Officer shortages are not a problem unique to Louisville. Police departments around the nation are undermanned due to retirements, the great resignation, and waning interest in joining the police.

Bickett said there’s a “negative stigma” around policing that emerged in the aftermath of the police killings of Breonna Taylor and George Floyd in 2020. Some prospective police officers fear that the public would be against them if they joined the force, he said. There may be good reason for that. According to the Pew Research Center, the number of Americans who trust police to act in the best interest of the public has declined by nearly 10%. 

The recruitment challenge has coincided with a retention challenge. Some officers who were in LMPD in 2020 were driven away, either to small forces or out of the job entirely, by the challenges of the job, Bickett said. 

“A lot of those officers just needed a break,” he said. “They needed to get away from it.” 

Lately, though, Bickett is seeing signs of a turnaround. This week, LMPD will start its largest academy class in three years. The class of 31 is less than capacity, which is 48, but higher than the 18- and 19-member recruit classes LMPD hosted in recent years.  

Last month, LMPD also began its first academy class for laterals since 2016. The four-person class includes three officers transferring from in-state and one from out of state. Some officers who left LMPD in the past couple of years have also begun showing an interest in returning.

“They got to civilian life and they realize that they really miss the police department,” Bickett said. 

On the recruitment trail

When Detective Kevin Lewis began working in recruitment for LMPD in 2017, he saw a replenishing crop of people who came to the department to fulfill dreams of being police officers. That’s changed in the five years since. 

“Now that it’s become more difficult recruiting, we’re reaching out to people and saying, ‘Hey, I see that you’re really good at your job. Have you ever thought about wanting to be the police?’” he said. 

LMPD has seen a lot of other changes in the past five years.

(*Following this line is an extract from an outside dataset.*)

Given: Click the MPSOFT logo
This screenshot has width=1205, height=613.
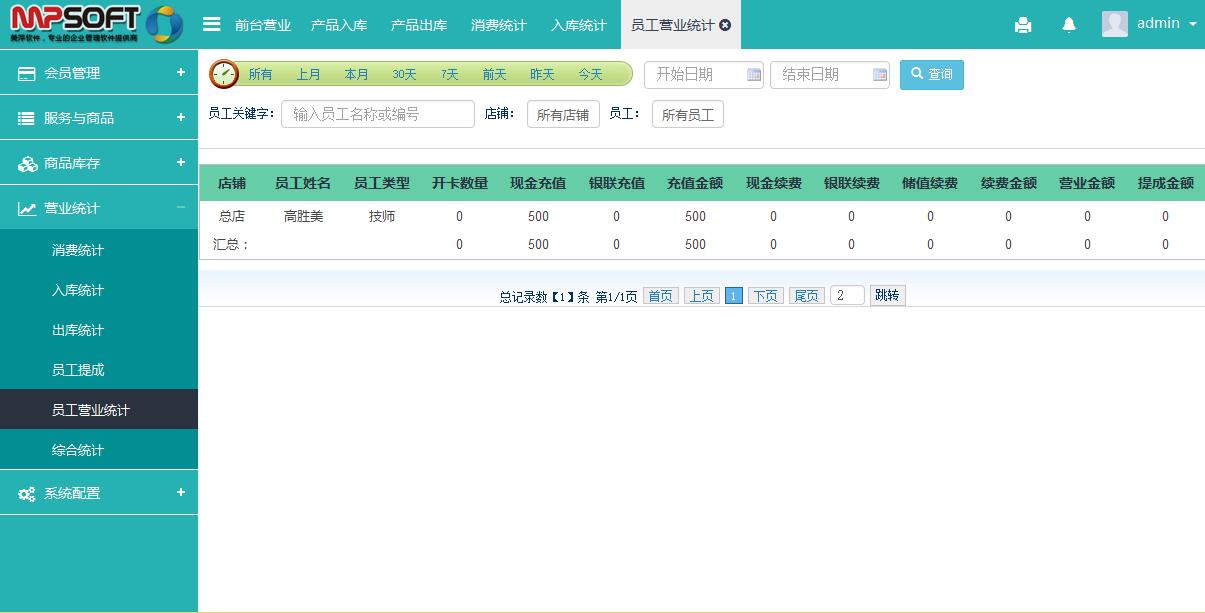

For recruiters, the most significant is pay. “We’re marketing that within two years you make over $71,000,” said Bickett. That’s a result of a recently negotiated contract between LMPD and the River City FOP, the union representing officers. The raises were approved despite objections from community members who said officers in a department responsible for Taylor’s killing and the Explorer sex abuse scandal did not deserve to be rewarded with raises. 

When you add the salary increases to the overtime available because of the staffing shortage, “officers can come in and just make a killing right now,” Bickett said.

LMPD is also executing a social media strategy to win over recruits. That includes calls for applications to the quarter million people who follow LMPD on Facebook, and more recently, a TikTok account. 

“We’re really showing that we’re humans — we are dads, wives, husbands,” said Lewis. “We’re trying to humanize the police and show people we’re part of the community.” 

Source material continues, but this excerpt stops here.